Su metamorfosis al hoy omnipresente hashtag fue inspirada por el acomodo del IRC. En 2007, uno de los primeros usuarios de Twitter, Chris Messina, propuso utilizarlo para llevar una clasificación de las conversaciones relacionadas con un evento próximo sobre tecnología e internet.

La idea no fue bien recibida por Twitter, pues alegaban que un sistema como ese “era para nerds” y que no sería adoptado ampliamente. Sin embargo, en octubre de ese mismo año, el programador Nate Ritter ocupó la red para informar de los devastadores incendios forestales de San Diego; la información llegaba de manera tan vertiginosa que Messina le propuso utilizar el #SanDiegoFire que ya se estaba usando en la red Flickr por usuarios que compartían sus fotos del incendio. 

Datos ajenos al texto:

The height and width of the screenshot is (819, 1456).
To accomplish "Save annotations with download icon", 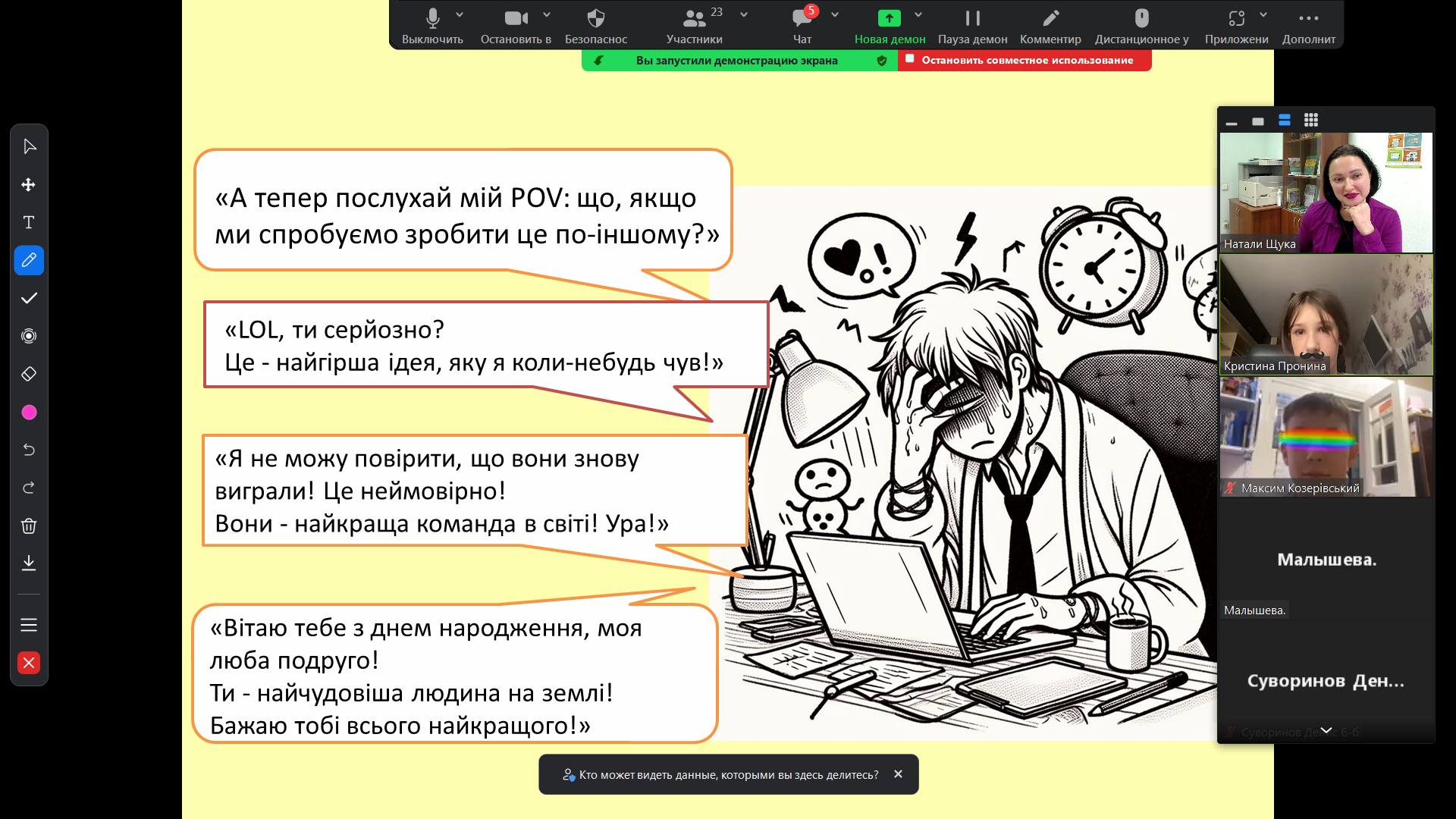I will (x=29, y=563).
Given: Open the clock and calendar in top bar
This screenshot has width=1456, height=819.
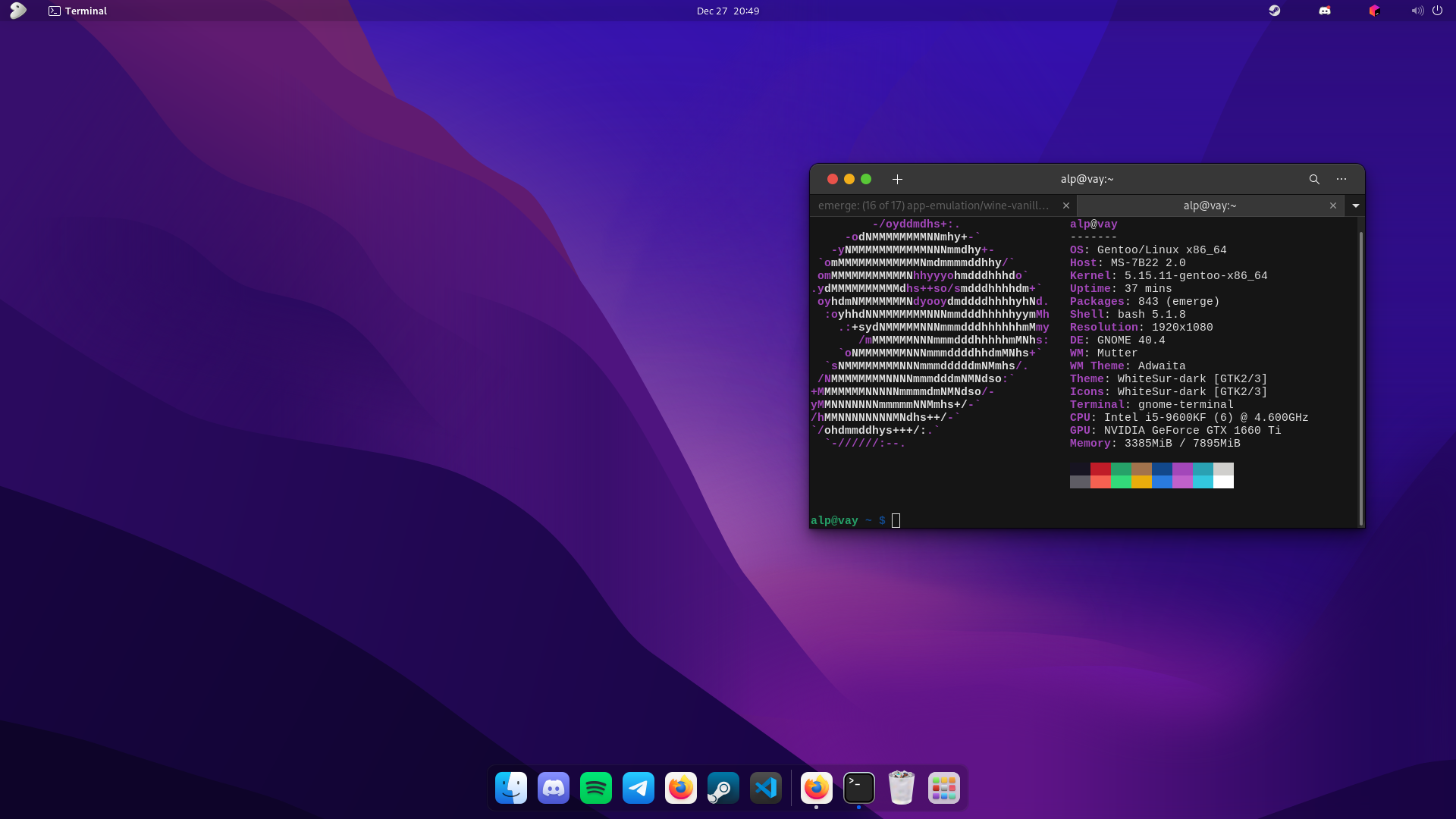Looking at the screenshot, I should pyautogui.click(x=727, y=11).
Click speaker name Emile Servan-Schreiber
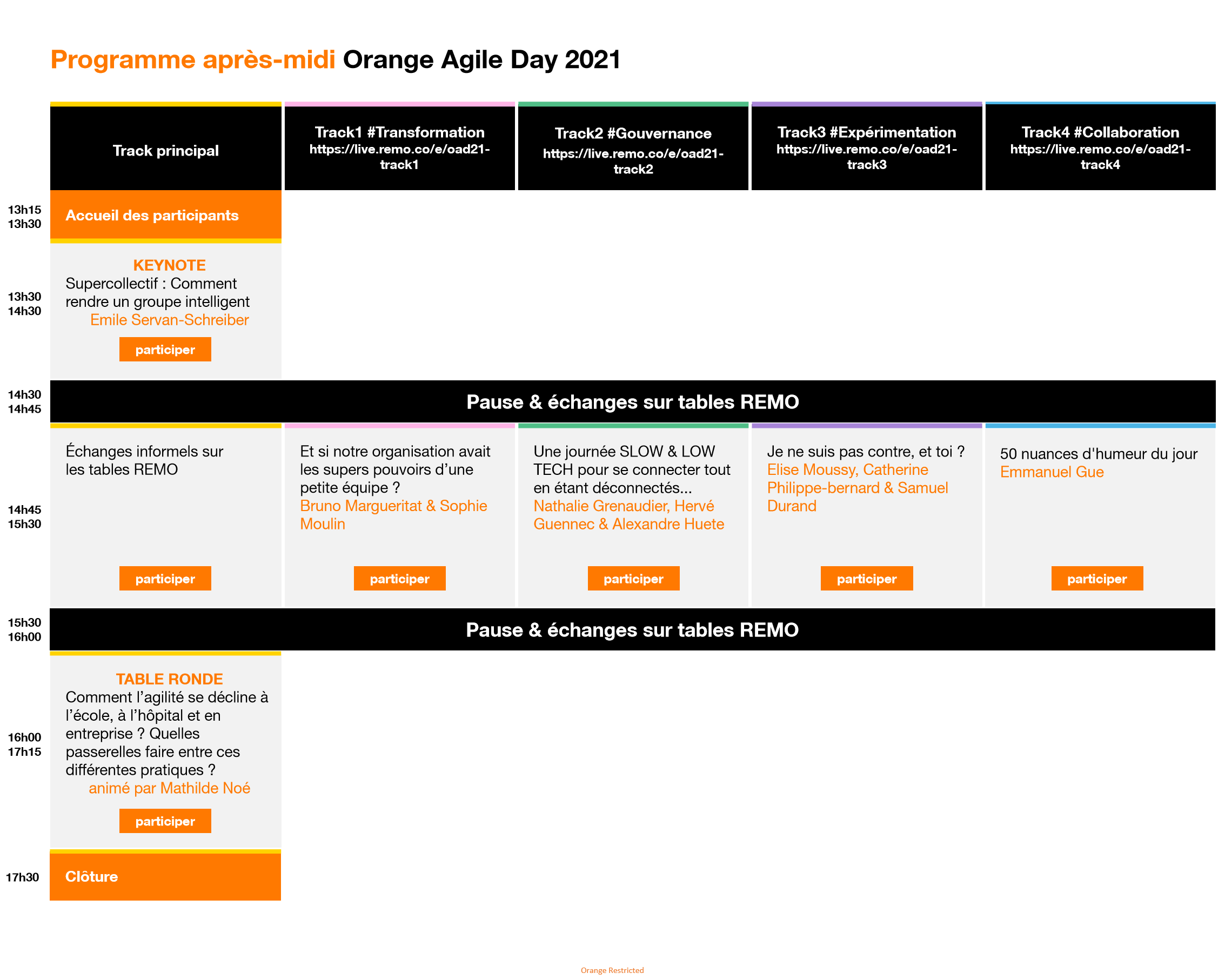 click(x=169, y=320)
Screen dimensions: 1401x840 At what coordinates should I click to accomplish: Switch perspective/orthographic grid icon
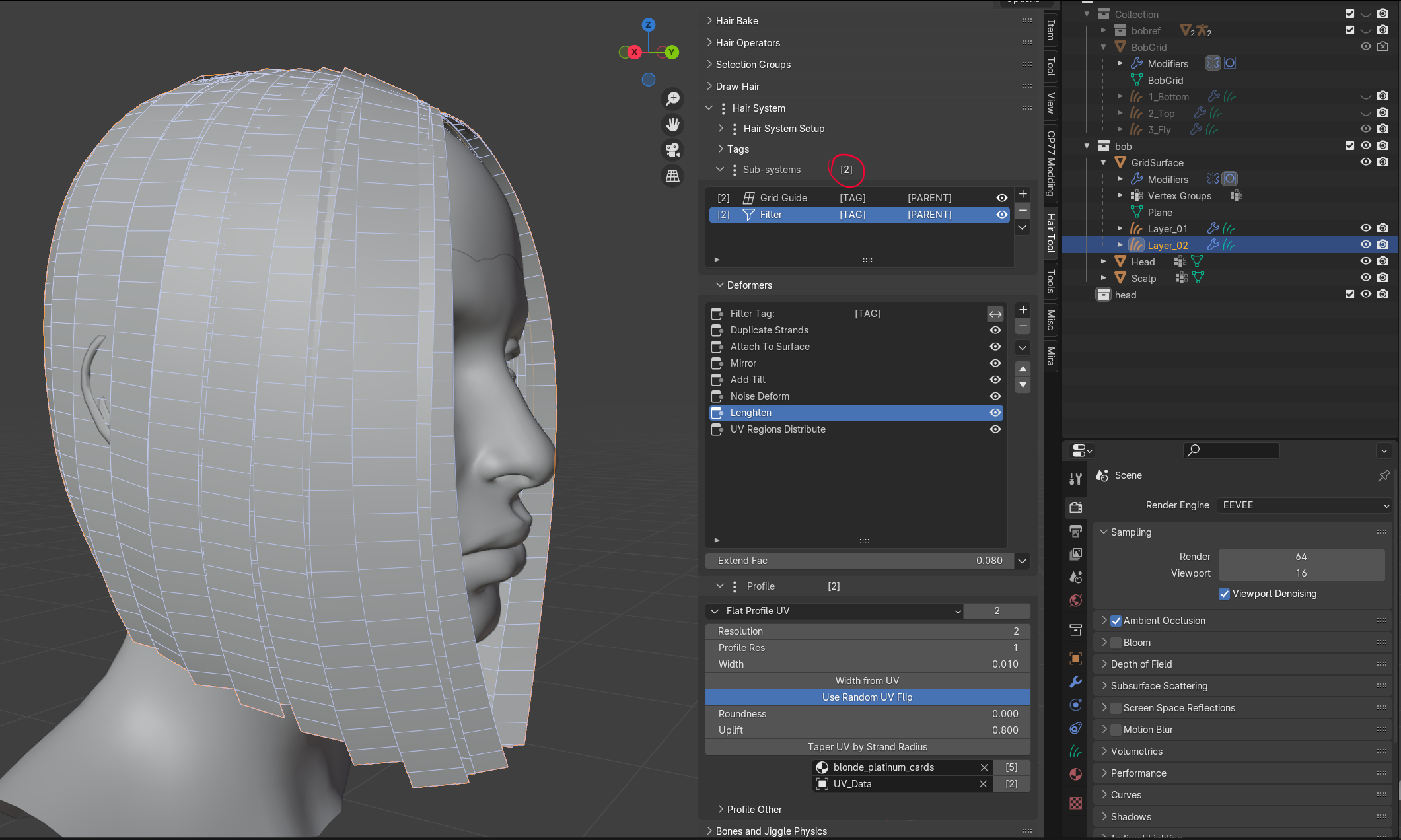tap(672, 176)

Ritter accedió, y durante días dio cobertura al siniestro, probando a Twitter que el sistema funcionaba. Para 2009 la popularidad de los hashtags (nombrados así por el hash inglés con que en el Reino Unido se nombra al signo, y el tag, o “etiqueta”) era tal, que Twitter decidió adoptarlos oficialmente, iniciando una tendencia que cambió no solo la manera en que organizamos y consumimos la información, sino que nos permite transicionar de las ideas al movimiento, de las historias individuales a las protestas masivas, de las experiencias solitarias a la memoria colectiva.